In a fresh blow to the government’s plan to vaccinate every Hong Kong resident, a survey has found that more than half do not intend to take the Covid-19
shot, a rise of 17 percentage points over the past two months.
The citywide poll by the University of Hong Kong (HKU) also revealed that fewer than three in 10 residents were prepared to take the vaccine supplied by mainland Chinese company Sinovac Biotech amid concerns over its low efficacy.
The findings came as Hong Kong reported 39 new coronavirus infections on Thursday, extending a downward trend in daily caseloads for a fifth day.
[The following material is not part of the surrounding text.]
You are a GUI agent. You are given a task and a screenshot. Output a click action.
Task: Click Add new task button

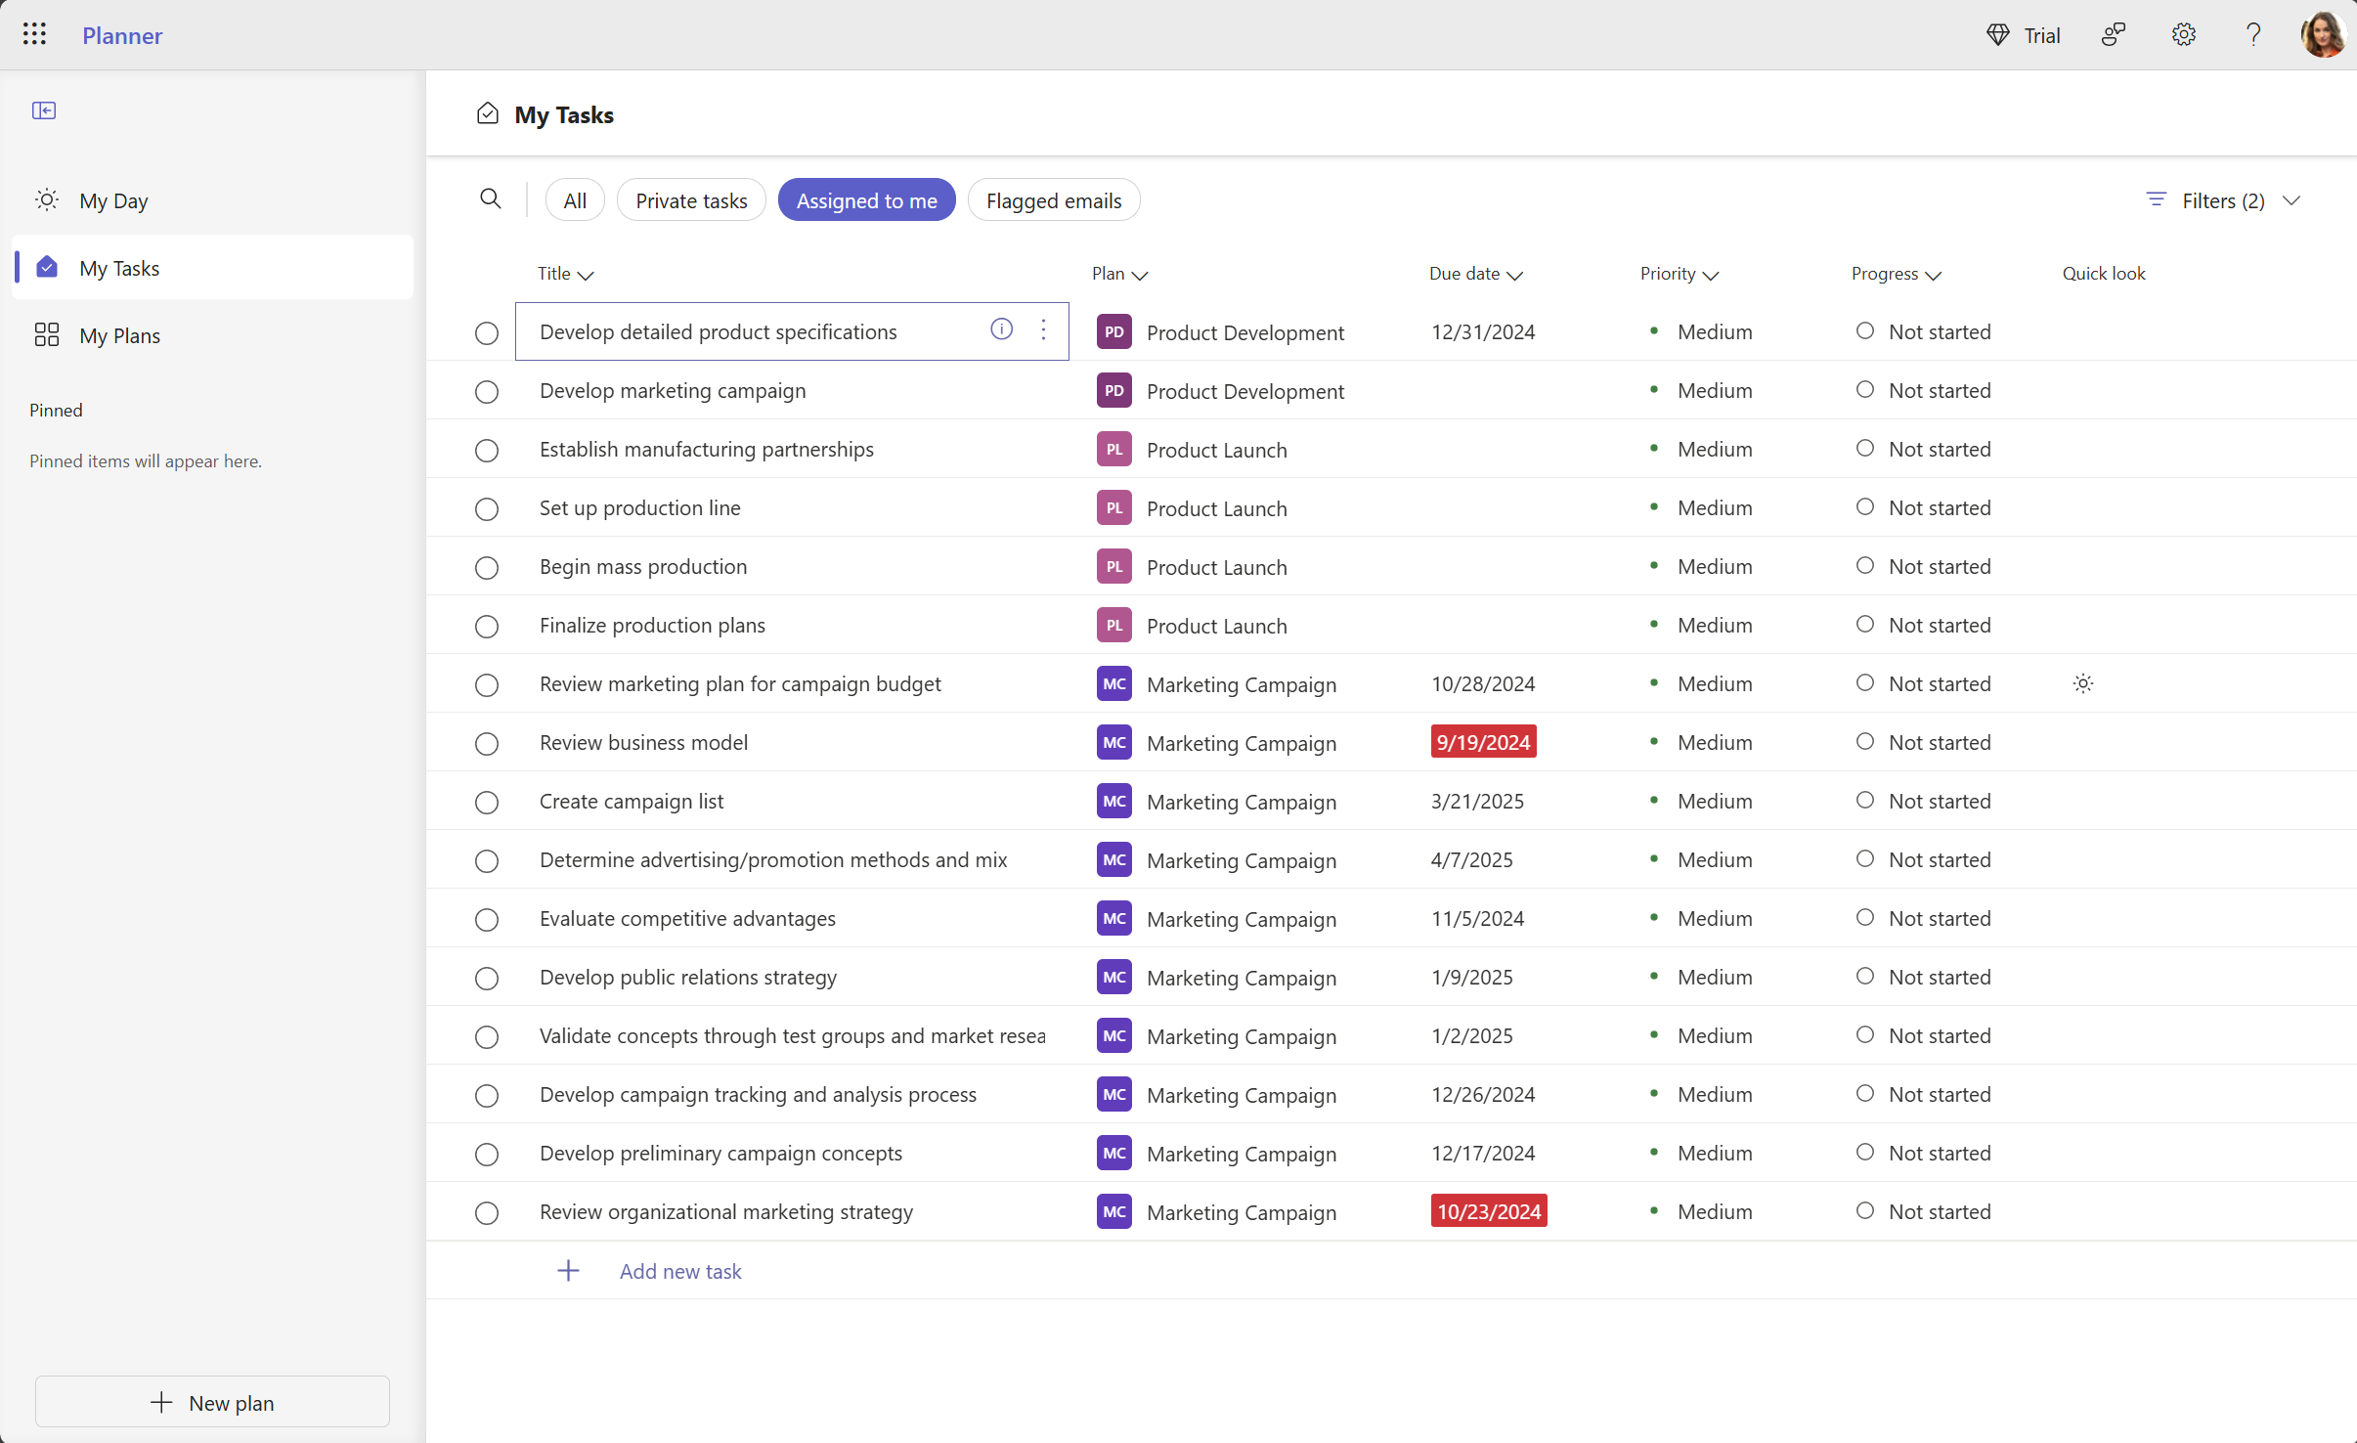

All but one of the cases were imported, with 20 of them untraceable.
The city’s tally stands at 10,321, with 176 related deaths after two chronically ill men, aged 47 and 66, succumbed to the disease. Three arrivals were found to be carrying a mutated, fast-spreading strain of the virus, taking the total of such cases to 20.
Professor Gabriel Leung, dean of HKU’s faculty of medicine who was involved in the research, said the government, scientific community and the World Health Organization (WHO) needed to provide “solid scientific evidence” to ease residents’ concerns.
“Build trust by being honest, open and transparent and trust science,” Leung said on Thursday. “We all need to do more in explaining to the public.”
The survey comprised two independent arms of research. Based on a series of polls, the first part – involving more than 1,000 respondents polled between January 6 and 17 – showed a drop in the number of residents intending to receive a vaccination, from 63.2 per cent in November to 45.9 in January.
The second part – a weekly phone survey
of 500 to 1,000 adults – found the percentage of residents intending to get vaccinated had fallen from 67.4 per cent to 50.2 over the same period.
“Interestingly, the results of the two surveys match highly, even though they employed different sampling methods and pools of respondents, which indicate the findings are very accurate and representative of science,” Leung said.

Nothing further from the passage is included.